Intel Threat Detection Technology (TDT) and CrowdStrike Falcon Accelerated Memory Scanning (CAMS): Defending Against System, Owner, User, and Network Information Discovery Attacks Intel Threat Detection Technology (TDT), combined with CrowdStrike Falcon Advanced Memory Scanning (CAMS), enhances cybersecurity defenses by enabling faster, real-time detection of System, Owner, User, and Network Information Discovery attacks. This integrated solution strengthens CrowdStrike Falcon, improving its ability to detect and mitigate cyber threats earlier in the kill chain, while minimizing system performance impact. System, Owner, User, and Network Information Discovery attacks involve adversaries attempting to collect detailed information about the system they’ve infiltrated. Attackers gather data about the operating system, local users, network configurations, system owner, active connections, and network shares.

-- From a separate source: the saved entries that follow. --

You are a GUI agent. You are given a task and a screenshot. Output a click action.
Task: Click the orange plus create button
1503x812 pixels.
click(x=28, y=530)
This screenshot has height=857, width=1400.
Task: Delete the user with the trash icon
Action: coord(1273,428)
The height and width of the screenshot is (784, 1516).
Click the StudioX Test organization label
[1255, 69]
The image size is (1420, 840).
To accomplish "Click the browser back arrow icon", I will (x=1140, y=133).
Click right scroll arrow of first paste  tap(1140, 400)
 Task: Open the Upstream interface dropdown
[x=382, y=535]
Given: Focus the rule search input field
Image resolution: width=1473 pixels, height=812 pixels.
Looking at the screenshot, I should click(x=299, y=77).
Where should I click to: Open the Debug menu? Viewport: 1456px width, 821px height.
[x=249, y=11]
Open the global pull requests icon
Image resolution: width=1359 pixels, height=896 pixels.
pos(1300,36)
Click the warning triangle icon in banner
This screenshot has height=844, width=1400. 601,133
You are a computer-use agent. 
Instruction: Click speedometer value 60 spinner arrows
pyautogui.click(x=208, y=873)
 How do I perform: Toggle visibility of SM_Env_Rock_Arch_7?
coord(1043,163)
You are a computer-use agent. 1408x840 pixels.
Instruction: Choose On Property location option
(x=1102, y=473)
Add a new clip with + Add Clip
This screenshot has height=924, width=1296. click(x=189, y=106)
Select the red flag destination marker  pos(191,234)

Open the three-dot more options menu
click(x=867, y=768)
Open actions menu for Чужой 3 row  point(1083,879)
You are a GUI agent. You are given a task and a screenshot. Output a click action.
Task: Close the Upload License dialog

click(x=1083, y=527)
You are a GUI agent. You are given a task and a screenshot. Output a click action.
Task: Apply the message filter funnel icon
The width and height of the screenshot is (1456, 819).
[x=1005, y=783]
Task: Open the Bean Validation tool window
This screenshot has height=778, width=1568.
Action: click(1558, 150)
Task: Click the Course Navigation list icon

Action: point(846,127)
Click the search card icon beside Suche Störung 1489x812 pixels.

This information is typically used to plan further exploitation, lateral movement, and privilege escalation within the target network. By querying system properties, user accounts, and network settings, attackers gain the intelligence necessary for executing advanced attacks. Intel TDT plays a crucial role by providing real-time telemetry on program execution, memory access, and control flow, enabling quick detection of abnormal activities like unauthorized information gathering from system and network resources. Additionally, CAMS offloads the memory scanning workload from the CPU to the Intel Integrated GPU, ensuring faster and more efficient detection of suspicious activity without negatively impacting system performance. CAMS is capable of identifying the unauthorized collection of system, user, or network-related data, helping to detect when attackers are gathering intelligence for the purpose of launching further attacks.